Due elementi mi hanno acceso immediatamente:
- la salita estrema: da scalatrice, tutto ciò che è verticale ed estremo mi attrae in modo naturale
- la Sicilia: un luogo verso cui ho sempre sentito un legame profondo (per le persone, i paesaggi, il cibo e anche per la sua storia, che mi ha sempre coinvolta emotivamente).
Non ho avuto dubbi e mi sono iscritta subito, perché l’Everesting non è una semplice gara: è una sfida contro sé stessi, prima ancora che contro il tempo. Per chi non lo conoscesse, un Everesting consiste nel ripetere la stessa salita fino a raggiungere gli 8.848 metri di dislivello positivo, l’altezza dell’Everest. Nel mio caso specifico, saranno 8 ascese della stessa salita, con cronometraggio solo nella fase di ascesa. Ma al di là della definizione, la vera domanda è: come si gestisce?
Questa sfida coinvolge altre figure fondamentali nel mio percorso:
- Annalisa, che mi seguirà nella preparazione fisica
- io stessa, in una doppia veste: atleta e nutrizionista.
Sarà infatti un’occasione unica per testare su di me protocolli nutrizionali in condizioni reali: prima, durante e dopo uno sforzo di endurance estremo. L’obiettivo non è solo arrivare pronta alla gara, ma raccogliere dati, sensazioni e strategie che potrò poi applicare anche agli atleti che seguirò. Questo percorso per me ha un significato che va oltre la performance: è un’evoluzione. Un po’ come quando Goku passa da Sayan a Super Sayan. Il mio “livello Sayan” l’ho raggiunto durante il periodo in Guatemala, in quel percorso di recupero fisico e mentale. Adesso è il momento di provare a fare uno step in più.
Il primo test: Everesting Austria
Prima del mondiale, ci sarà un passaggio fondamentale: il 30 maggio parteciperò a un Everesting in Austria.
Sarà un vero e proprio test per:
- capire il wattaggio medio sostenibile
- valutare la risposta del corpo su uno sforzo così prolungato
- iniziare a costruire una strategia di integrazione alimentare.
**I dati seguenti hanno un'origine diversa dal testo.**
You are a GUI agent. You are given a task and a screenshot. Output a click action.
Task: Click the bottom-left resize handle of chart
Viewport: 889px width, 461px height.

Questo è solo l’inizio. Nei prossimi contenuti:
- Annalisa approfondirà tutta la parte di preparazione fisica
- io condividerò la strategia nutrizionale, con aggiornamenti reali da allenamenti e gara
L’idea è portarvi dentro questo percorso, passo dopo passo. Perché l’Everesting non si improvvisa: si costruisce.